The next commercial is entitled "Restore Your Manhood" and involves a guy buying "chick food." You know, tofu, leafy green vegetables, pickled ovaries. Whatever. The guy's at the check-out when the guy behind him puts down a divider and proceeds to put an entire cow on the conveyor belt.
So what does the man do? Of course he drives straight out of the supermarket, into his Hummer dealer where he drives off the lot with a brand-new gas-guzzler. It's just really disgusting on a variety of levels. I heard Ralph Nader watched and exploded. (And no one cared.)

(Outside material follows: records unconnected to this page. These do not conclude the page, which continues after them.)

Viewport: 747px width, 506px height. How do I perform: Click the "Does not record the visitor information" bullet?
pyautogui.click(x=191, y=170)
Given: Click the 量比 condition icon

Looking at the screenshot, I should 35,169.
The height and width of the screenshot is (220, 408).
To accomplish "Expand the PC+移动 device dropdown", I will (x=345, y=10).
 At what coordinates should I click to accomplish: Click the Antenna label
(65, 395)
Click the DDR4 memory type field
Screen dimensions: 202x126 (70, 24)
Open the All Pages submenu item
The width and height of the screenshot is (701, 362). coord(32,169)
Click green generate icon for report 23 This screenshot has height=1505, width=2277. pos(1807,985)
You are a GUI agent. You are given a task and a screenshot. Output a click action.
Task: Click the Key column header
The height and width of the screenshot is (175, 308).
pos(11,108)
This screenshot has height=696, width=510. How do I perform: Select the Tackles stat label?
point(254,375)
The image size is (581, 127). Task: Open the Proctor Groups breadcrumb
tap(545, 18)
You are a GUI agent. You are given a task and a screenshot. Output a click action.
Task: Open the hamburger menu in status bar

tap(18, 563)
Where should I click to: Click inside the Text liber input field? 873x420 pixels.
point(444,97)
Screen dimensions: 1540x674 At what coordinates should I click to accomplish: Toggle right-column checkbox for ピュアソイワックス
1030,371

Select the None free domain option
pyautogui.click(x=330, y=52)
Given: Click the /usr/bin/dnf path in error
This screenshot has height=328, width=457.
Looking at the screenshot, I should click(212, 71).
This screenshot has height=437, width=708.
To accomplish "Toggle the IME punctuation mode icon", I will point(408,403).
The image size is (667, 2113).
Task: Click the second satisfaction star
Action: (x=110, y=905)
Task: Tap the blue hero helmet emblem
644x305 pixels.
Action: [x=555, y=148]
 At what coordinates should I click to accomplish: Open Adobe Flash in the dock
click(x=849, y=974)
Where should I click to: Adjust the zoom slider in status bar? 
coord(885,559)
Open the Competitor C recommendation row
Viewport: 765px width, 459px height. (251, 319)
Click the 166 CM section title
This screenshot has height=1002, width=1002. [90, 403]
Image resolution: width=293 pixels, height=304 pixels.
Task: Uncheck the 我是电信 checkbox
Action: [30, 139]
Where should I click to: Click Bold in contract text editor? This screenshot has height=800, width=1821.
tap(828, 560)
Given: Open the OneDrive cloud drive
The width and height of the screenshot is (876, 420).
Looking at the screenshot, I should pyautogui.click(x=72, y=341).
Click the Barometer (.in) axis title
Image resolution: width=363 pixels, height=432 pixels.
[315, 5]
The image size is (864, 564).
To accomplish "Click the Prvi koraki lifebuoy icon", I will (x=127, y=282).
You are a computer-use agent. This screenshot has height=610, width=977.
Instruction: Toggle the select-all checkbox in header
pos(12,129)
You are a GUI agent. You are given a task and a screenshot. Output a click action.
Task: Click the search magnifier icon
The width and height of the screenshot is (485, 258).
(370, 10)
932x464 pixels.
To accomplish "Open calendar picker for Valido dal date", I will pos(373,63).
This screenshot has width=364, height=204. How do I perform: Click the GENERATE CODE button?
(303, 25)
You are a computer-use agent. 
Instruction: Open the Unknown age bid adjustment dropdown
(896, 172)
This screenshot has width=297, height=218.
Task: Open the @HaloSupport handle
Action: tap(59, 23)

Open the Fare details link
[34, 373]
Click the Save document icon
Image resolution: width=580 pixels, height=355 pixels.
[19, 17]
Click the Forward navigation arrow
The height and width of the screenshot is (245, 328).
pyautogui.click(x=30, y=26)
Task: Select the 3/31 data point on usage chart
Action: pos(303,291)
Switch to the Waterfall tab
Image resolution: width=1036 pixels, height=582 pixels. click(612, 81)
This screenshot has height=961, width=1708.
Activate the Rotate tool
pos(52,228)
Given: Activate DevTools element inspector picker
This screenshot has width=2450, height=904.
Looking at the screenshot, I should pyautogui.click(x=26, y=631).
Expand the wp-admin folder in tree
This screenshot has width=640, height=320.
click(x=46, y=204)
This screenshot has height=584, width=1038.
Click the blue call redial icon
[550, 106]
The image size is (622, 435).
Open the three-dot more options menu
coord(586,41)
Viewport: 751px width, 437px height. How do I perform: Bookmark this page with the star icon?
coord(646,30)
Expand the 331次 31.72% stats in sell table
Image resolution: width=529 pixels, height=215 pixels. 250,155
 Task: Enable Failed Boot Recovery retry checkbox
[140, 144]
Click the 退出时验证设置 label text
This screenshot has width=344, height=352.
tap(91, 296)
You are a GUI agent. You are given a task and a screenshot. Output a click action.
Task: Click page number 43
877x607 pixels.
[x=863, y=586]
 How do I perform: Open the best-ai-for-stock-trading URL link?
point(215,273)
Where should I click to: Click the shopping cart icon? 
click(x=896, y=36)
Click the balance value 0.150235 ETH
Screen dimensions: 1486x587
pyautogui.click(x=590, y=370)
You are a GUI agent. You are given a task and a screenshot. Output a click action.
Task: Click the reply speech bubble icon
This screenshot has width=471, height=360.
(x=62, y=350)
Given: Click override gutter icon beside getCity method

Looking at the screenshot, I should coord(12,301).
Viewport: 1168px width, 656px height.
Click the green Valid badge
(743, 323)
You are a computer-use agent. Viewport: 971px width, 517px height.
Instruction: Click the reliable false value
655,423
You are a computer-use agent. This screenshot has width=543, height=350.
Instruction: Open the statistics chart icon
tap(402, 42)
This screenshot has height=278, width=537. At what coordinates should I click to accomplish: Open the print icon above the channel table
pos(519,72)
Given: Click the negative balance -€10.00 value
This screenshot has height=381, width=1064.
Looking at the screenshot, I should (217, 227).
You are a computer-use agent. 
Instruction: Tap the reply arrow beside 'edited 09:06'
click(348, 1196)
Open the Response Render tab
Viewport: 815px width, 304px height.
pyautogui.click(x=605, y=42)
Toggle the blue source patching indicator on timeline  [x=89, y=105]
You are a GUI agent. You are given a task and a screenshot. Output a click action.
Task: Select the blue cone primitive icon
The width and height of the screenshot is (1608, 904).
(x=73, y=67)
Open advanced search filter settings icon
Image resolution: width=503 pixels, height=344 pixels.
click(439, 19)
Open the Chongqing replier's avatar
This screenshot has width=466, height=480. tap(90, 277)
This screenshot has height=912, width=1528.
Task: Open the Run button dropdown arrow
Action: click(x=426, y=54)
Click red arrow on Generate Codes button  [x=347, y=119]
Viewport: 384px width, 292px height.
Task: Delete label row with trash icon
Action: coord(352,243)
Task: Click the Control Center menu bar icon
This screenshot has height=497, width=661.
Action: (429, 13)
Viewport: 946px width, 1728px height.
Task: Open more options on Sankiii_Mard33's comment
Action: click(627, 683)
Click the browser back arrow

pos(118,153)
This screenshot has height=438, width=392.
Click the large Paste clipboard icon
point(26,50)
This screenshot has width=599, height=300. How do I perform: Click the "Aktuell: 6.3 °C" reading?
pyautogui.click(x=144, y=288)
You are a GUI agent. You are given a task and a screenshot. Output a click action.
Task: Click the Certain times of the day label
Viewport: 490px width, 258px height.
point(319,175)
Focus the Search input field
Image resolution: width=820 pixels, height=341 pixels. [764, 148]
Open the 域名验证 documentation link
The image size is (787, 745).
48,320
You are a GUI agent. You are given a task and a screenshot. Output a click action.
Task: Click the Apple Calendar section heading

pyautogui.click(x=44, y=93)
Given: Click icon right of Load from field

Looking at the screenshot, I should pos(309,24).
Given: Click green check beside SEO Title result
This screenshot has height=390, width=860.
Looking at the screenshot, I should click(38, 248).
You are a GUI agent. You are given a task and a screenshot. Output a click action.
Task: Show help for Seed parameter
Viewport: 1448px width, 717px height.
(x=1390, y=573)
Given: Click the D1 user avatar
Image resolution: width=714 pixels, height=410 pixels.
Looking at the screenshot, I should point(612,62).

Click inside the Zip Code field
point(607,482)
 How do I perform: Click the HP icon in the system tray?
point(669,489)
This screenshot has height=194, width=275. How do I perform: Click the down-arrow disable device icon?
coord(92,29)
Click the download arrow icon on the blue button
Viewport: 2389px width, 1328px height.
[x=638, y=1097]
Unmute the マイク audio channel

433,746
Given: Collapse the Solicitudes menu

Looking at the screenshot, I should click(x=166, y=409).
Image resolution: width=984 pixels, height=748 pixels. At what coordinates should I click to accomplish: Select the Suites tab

The last instance of this I've found (although I'm sure there's more out there) is for Nutrisystem for Men, featuring celebrity pitchman Dan Marino. The commercial starts out by asking "Are you sick of feeling fat and tired?" To which, I immediately respond "Yes!"
It's a pretty typical weight-loss commercial, with old pictures of chunky people smiling with heaping plates of barbecue and the person, present-day standing next to them, relatively svelte and wearing a fetching turtleneck. The commercial isn't quite as meat-centric as the others, but definitely emphasizes "eating like a man" as well as the sexual benefits of the healthier lifestyle. There are some incredibly awkward, incredibly staged testimonials of nerdy guys throwing around a basketball saying "My sex life's great!"
The whole timing of this trend is what I find a little perplexing. I'd understand it more if it were an immediate response to the post-Queer Eye man. In a response to the Ryan Seacrest metrosexual. I'd even understand it if it were part of the whole election year, NASCAR Dad phenomenon where vaguely southern men are reasserting their male pride and power in response to "the feminists" and "the gays" and everything else that isn't covered in a thick film of testosterone.
However, it all seems to be coming out of nowhere and, as a result, it just seems stupider.
Oh well, at least it's not as disgustingly irresponsible as Taco Bell's fourth meal schtick.